Check out this sprawl: urban blight as an artform

Artcite is currently accepting submissions from the Windsor-Essex and Detroit area for their newest collaborative photography installment, “Check Out This Sprawl.”

The exhibit will be presented alongside the Citizen’s Environment Alliance’s (CEA) annual “Smogfest” events in Artcite’s west gallery.

The photographs submitted to Artcite must investigate or highlight issues of sprawl in the area.

The photographs may include themes of community, economy, social impact of big box and suburban development, encroachment of farmland and green spaces to big box and housing developments, historic buildings lost to new development, under-utilized and ailing buildings and neighbourhoods, or urban blight.

Artcite is also looking for photographs that reflect positive social change in the community, such as revitalized buildings, neighbourhoods, and guerilla gardening, among other things.

All submissions that fit the above criteria will be included in this collective installation.

There are no restrictions in regards to photo dimensions and photos can be in colour or black and white, and can be digitally printed.

The photos will be hung in a first come, first hung in salon style. There is also no limit on the number of photographs a person may submit, but Artcite is asking that individuals include an identification label with the artist’s name, address, telephone number, and e-mail address.

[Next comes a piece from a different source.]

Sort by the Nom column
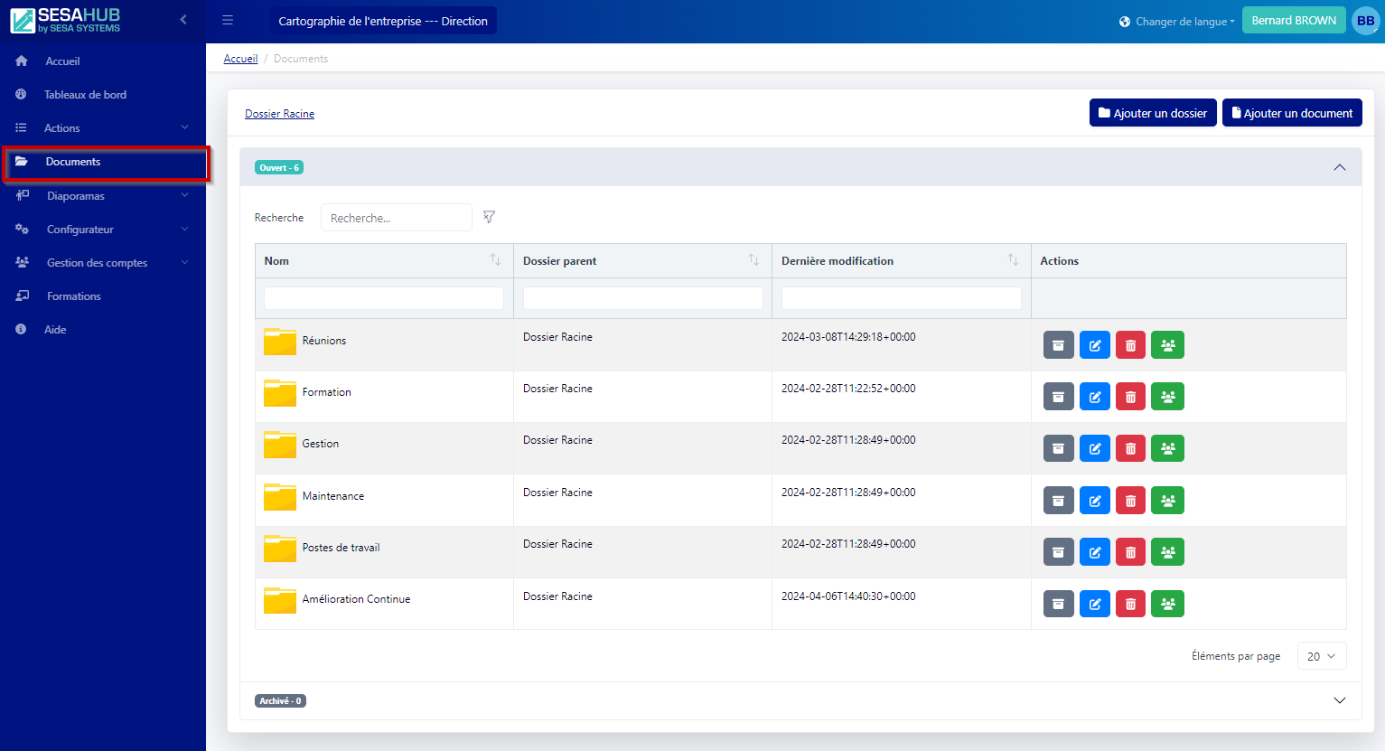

In this exhibit work from celebrated photographer John Ganis of Detroit, among many other photographers will be displayed.

Ganis is currently showing a number of his photographs in a traveling installation called, “Imaging a Shattering Earth” at the National Gallery of Canada.

More information is available online at, www.johnganisphotography.com.

Another featured artist is Adam Glover with his installation piece, “Man Made.”

According to Glover, “Man Made” is “an installation based on selectively choosing and displaying some of the ‘video images’ from my ever growing collection of urban subject matter across a series of out-dated televisions at random looping intervals.”

Glover stated, “These images address the issue of urban sprawl but from the point of view of an individual trying to look for the soul within it. There is a terrible beauty within the face mass-production.”

Glover works with image creation, manipulation and multiplication.

Additionally, Glover has also been “actively engaged in the capturing the likenesses of subjects that reflect the role of the individual within the generic,” in his words.

Through this, Glover has begun the production of video loops based on a process of fragmentations using older technologies and showing the leavings of a sprawling community.

If you are interested in submitting to this collective installation, all submissions are to be brought to Artcite, located at 109 University Ave. W., by Saturday, May 17 at 5 p.m.

The “Check Out This Sprawl” exhibit will open on Friday, May 23 at 7 p.m. and runs until Saturday, June 21 at 5 p.m.